In this study, serum neopterin level was found to be negatively associated with serum albumin level. This is concordant to a previous study by Lhee HY et al. (26). A negative correlation might be explained as albumin is one of the proteins whose level decreases upon progressivity of the inflammation process (27), in which the neopterin level would rise.

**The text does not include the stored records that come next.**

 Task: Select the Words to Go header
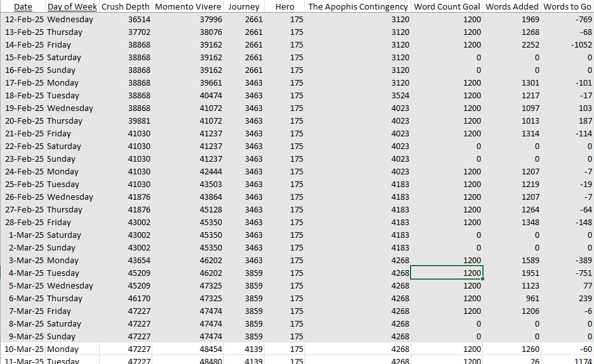coord(567,6)
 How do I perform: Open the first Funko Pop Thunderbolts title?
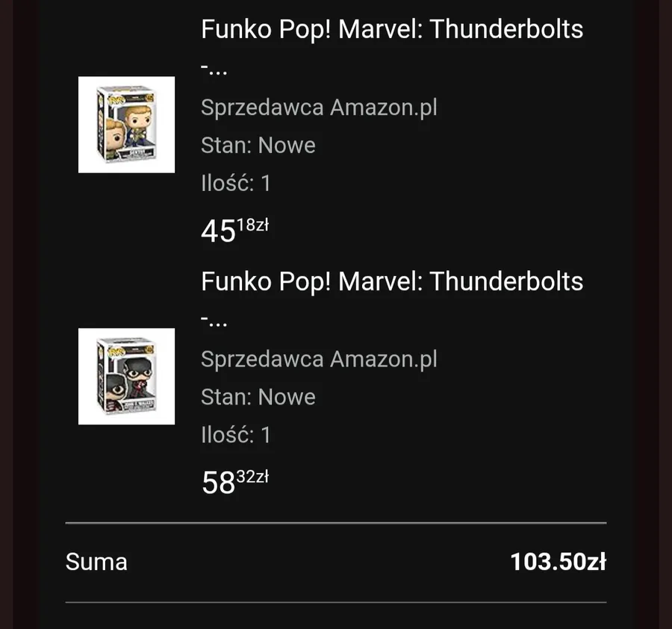[x=391, y=30]
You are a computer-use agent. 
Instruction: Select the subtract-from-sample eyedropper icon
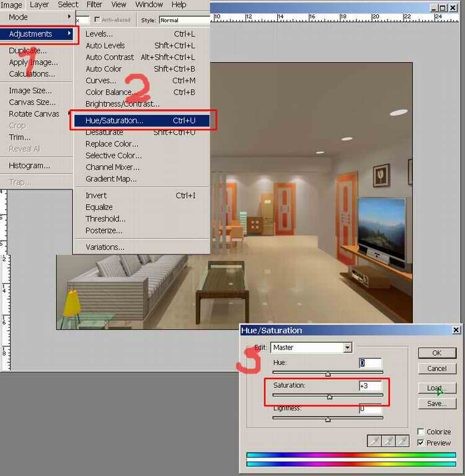click(402, 441)
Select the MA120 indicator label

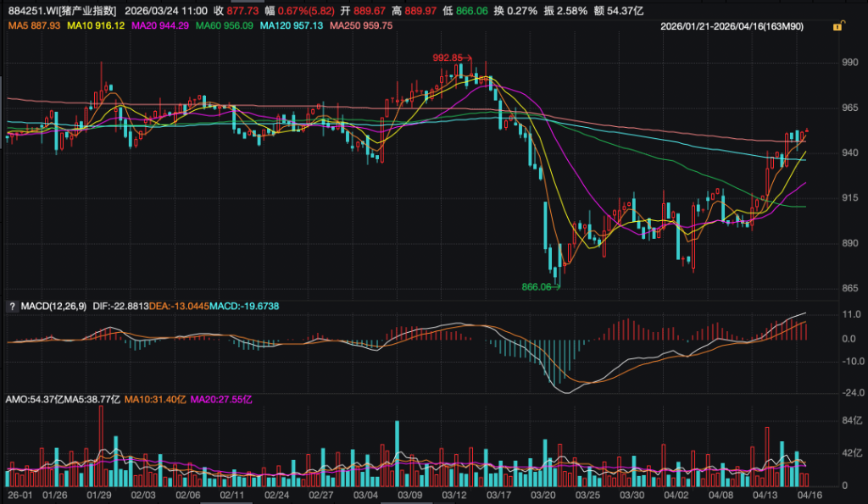(292, 27)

This study has several limitations. Other confounding factors affecting serum VEGF and neopterin levels, such as polymorphism, were within the limitation of this study. A larger study involving more subjects and several centers is needed to confirm the findings of this study.

CONCLUSION

Serum VEGF and neopterin levels were higher in children with nephrotic syndrome compared to healthy children. There were no differences in serum VEGF and neopterin levels between steroid-sensitive and steroid-resistant nephrotic syndrome groups. Serum VEGF level was positively correlated with UACR while serum neopterin level was negatively correlated with serum albumin level.